- [TASK]: Write the records out again, precisely as they stand.
GIVEN RECORDS START
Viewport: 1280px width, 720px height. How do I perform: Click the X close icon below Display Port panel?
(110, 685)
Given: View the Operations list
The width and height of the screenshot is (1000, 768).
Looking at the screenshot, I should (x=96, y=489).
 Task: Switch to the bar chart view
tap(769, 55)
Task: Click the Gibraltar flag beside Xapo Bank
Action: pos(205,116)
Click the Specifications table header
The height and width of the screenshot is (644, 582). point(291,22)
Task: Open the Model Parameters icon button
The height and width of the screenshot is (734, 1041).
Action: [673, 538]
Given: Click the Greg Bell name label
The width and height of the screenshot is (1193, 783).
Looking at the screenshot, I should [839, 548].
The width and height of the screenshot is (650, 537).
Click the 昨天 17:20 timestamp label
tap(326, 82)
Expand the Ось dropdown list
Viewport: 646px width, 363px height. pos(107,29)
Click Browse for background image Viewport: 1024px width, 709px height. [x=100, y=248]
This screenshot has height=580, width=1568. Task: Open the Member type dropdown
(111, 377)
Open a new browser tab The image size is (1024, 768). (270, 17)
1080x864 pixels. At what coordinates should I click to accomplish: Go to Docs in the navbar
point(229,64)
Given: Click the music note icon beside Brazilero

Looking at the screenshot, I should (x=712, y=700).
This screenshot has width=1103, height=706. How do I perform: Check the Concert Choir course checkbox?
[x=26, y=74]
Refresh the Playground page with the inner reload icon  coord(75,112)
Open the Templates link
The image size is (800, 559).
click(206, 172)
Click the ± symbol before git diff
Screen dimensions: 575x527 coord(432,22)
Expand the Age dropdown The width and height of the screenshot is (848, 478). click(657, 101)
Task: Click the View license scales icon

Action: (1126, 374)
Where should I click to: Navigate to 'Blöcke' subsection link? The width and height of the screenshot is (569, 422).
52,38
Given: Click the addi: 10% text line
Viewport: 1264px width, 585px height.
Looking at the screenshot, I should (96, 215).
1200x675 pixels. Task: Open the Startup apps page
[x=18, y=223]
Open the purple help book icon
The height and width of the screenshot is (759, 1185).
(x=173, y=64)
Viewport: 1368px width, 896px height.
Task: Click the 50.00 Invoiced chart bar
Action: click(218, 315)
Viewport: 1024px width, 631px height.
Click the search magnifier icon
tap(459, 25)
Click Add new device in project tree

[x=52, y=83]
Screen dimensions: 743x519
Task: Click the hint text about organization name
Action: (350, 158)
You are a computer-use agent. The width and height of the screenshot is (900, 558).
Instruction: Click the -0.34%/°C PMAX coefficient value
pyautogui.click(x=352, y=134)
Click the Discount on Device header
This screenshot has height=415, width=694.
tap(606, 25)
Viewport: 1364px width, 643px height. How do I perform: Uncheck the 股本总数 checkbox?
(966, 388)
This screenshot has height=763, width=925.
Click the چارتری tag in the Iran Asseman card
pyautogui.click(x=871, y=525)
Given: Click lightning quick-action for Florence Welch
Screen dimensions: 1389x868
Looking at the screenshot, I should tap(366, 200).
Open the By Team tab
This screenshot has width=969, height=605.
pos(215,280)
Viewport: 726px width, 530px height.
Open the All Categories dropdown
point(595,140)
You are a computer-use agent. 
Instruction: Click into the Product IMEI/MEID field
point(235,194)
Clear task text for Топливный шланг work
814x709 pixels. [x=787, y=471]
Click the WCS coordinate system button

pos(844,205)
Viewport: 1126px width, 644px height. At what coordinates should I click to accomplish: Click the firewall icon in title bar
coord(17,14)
GIVEN RECORDS END
- [ANSWER SPACE]:
Viewport: 1280px width, 720px height. How do I perform: Click the X close icon below Display Port panel?
(110, 685)
Given: View the Operations list
The width and height of the screenshot is (1000, 768).
Looking at the screenshot, I should (x=96, y=489).
 Task: Switch to the bar chart view
tap(769, 55)
Task: Click the Gibraltar flag beside Xapo Bank
Action: pos(205,116)
Click the Specifications table header
The height and width of the screenshot is (644, 582). point(291,22)
Task: Open the Model Parameters icon button
The height and width of the screenshot is (734, 1041).
Action: [673, 538]
Given: Click the Greg Bell name label
The width and height of the screenshot is (1193, 783).
Looking at the screenshot, I should [839, 548].
The width and height of the screenshot is (650, 537).
Click the 昨天 17:20 timestamp label
tap(326, 82)
Expand the Ось dropdown list
Viewport: 646px width, 363px height. pos(107,29)
Click Browse for background image Viewport: 1024px width, 709px height. [x=100, y=248]
This screenshot has height=580, width=1568. Task: Open the Member type dropdown
(111, 377)
Open a new browser tab The image size is (1024, 768). (270, 17)
1080x864 pixels. At what coordinates should I click to accomplish: Go to Docs in the navbar
point(229,64)
Given: Click the music note icon beside Brazilero

Looking at the screenshot, I should (x=712, y=700).
This screenshot has width=1103, height=706. How do I perform: Check the Concert Choir course checkbox?
[x=26, y=74]
Refresh the Playground page with the inner reload icon  coord(75,112)
Open the Templates link
The image size is (800, 559).
click(206, 172)
Click the ± symbol before git diff
Screen dimensions: 575x527 coord(432,22)
Expand the Age dropdown The width and height of the screenshot is (848, 478). click(657, 101)
Task: Click the View license scales icon

Action: (1126, 374)
Where should I click to: Navigate to 'Blöcke' subsection link? The width and height of the screenshot is (569, 422).
52,38
Given: Click the addi: 10% text line
Viewport: 1264px width, 585px height.
Looking at the screenshot, I should (96, 215).
1200x675 pixels. Task: Open the Startup apps page
[x=18, y=223]
Open the purple help book icon
The height and width of the screenshot is (759, 1185).
(x=173, y=64)
Viewport: 1368px width, 896px height.
Task: Click the 50.00 Invoiced chart bar
Action: click(218, 315)
Viewport: 1024px width, 631px height.
Click the search magnifier icon
tap(459, 25)
Click Add new device in project tree

[x=52, y=83]
Screen dimensions: 743x519
Task: Click the hint text about organization name
Action: (350, 158)
You are a computer-use agent. The width and height of the screenshot is (900, 558).
Instruction: Click the -0.34%/°C PMAX coefficient value
pyautogui.click(x=352, y=134)
Click the Discount on Device header
This screenshot has height=415, width=694.
tap(606, 25)
Viewport: 1364px width, 643px height. How do I perform: Uncheck the 股本总数 checkbox?
(966, 388)
This screenshot has height=763, width=925.
Click the چارتری tag in the Iran Asseman card
pyautogui.click(x=871, y=525)
Given: Click lightning quick-action for Florence Welch
Screen dimensions: 1389x868
Looking at the screenshot, I should tap(366, 200).
Open the By Team tab
This screenshot has width=969, height=605.
pos(215,280)
Viewport: 726px width, 530px height.
Open the All Categories dropdown
point(595,140)
You are a computer-use agent. 
Instruction: Click into the Product IMEI/MEID field
point(235,194)
Clear task text for Топливный шланг work
814x709 pixels. [x=787, y=471]
Click the WCS coordinate system button

pos(844,205)
Viewport: 1126px width, 644px height. At what coordinates should I click to accomplish: Click the firewall icon in title bar
coord(17,14)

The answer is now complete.